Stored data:
==============================

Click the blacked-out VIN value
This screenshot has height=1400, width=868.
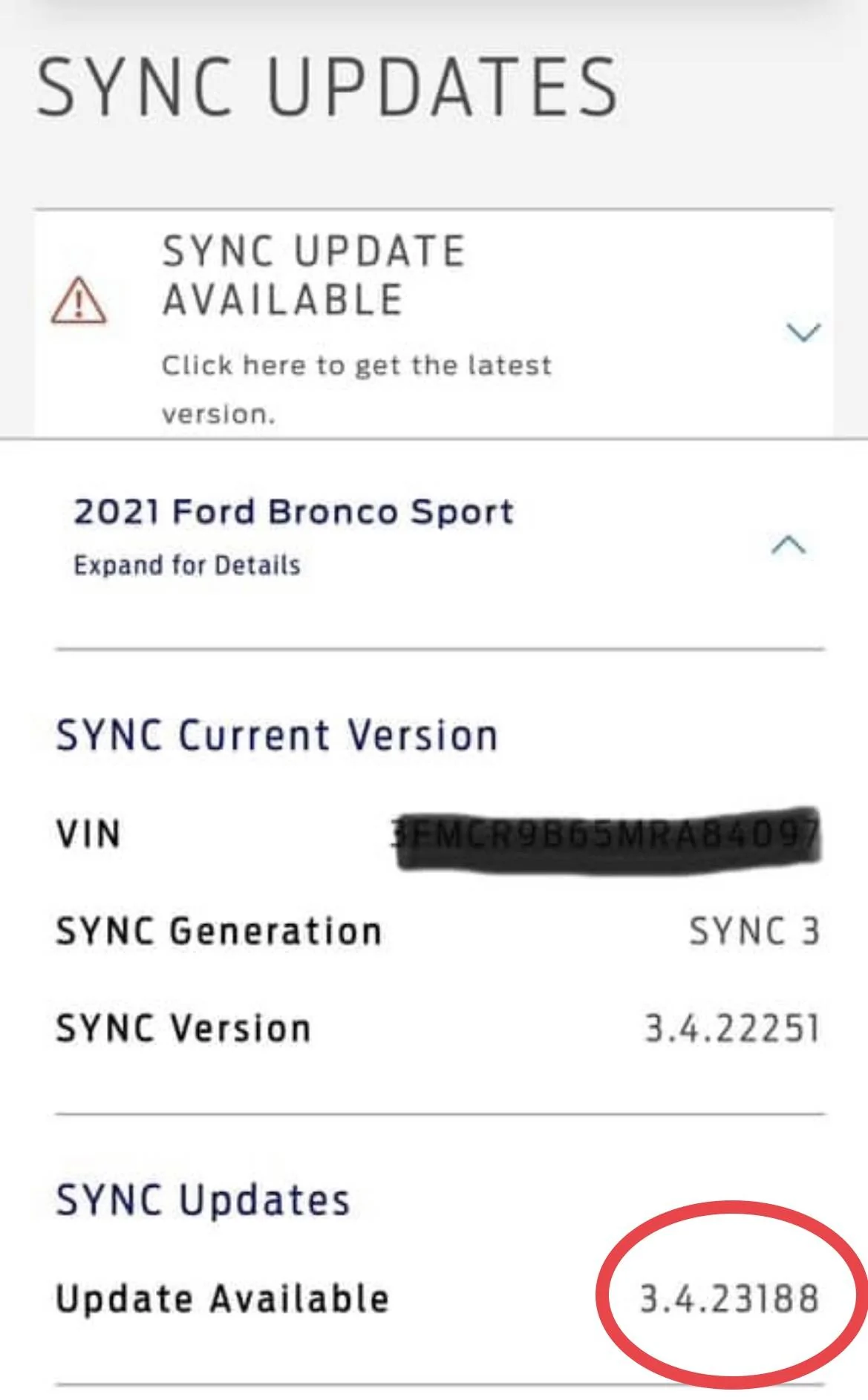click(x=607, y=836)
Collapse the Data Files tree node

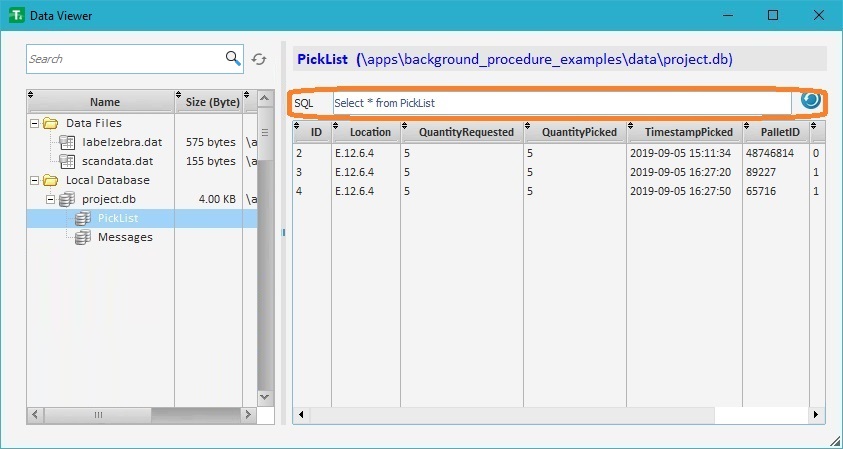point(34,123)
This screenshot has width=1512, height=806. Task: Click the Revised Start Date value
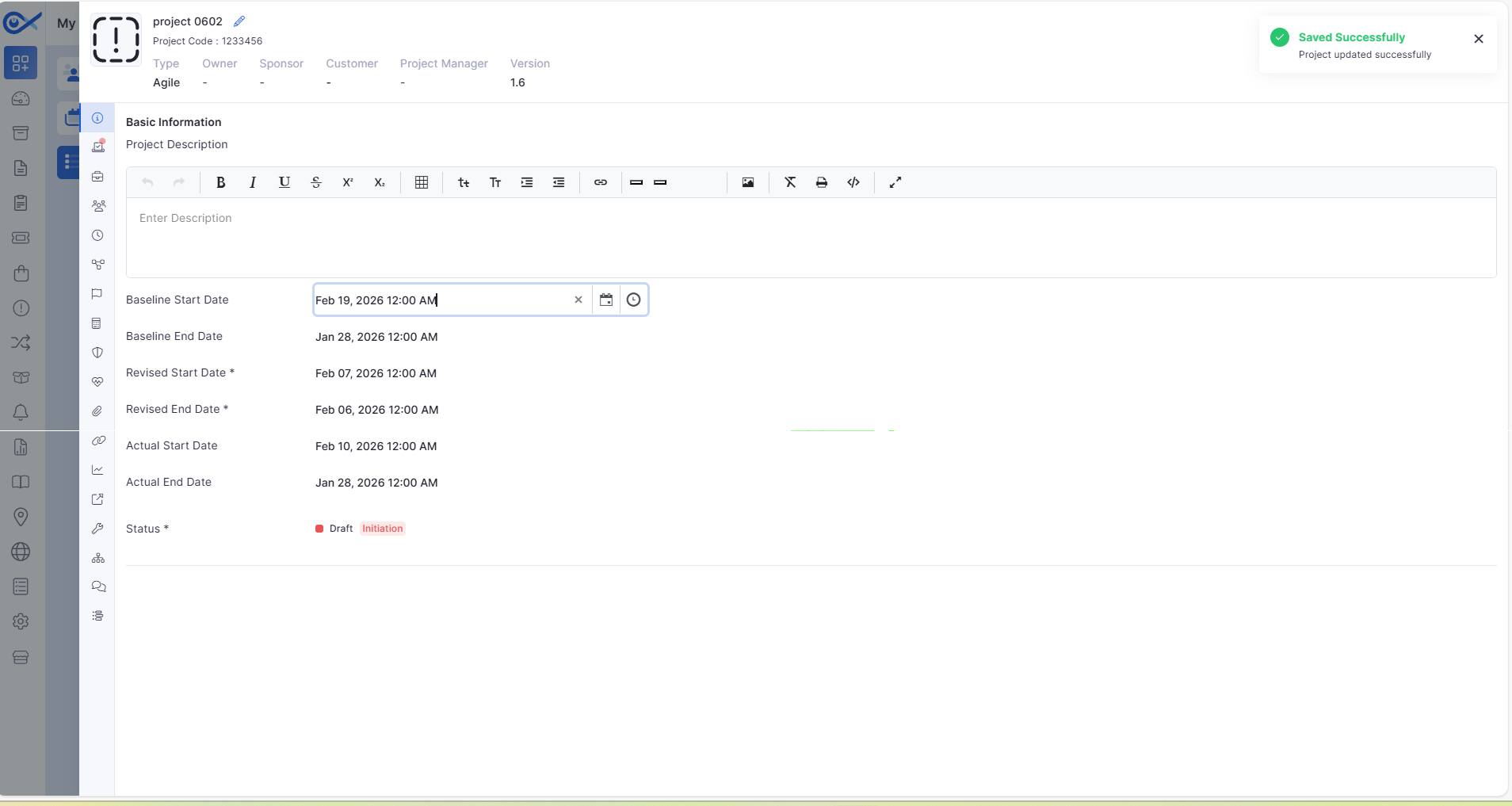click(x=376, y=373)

==============================

Leave out the pictures and print every line of the data exactly.

Click the blacked-out VIN value
This screenshot has height=1400, width=868.
click(x=607, y=836)
Collapse the Data Files tree node

point(34,123)
This screenshot has width=1512, height=806. Task: Click the Revised Start Date value
click(x=376, y=373)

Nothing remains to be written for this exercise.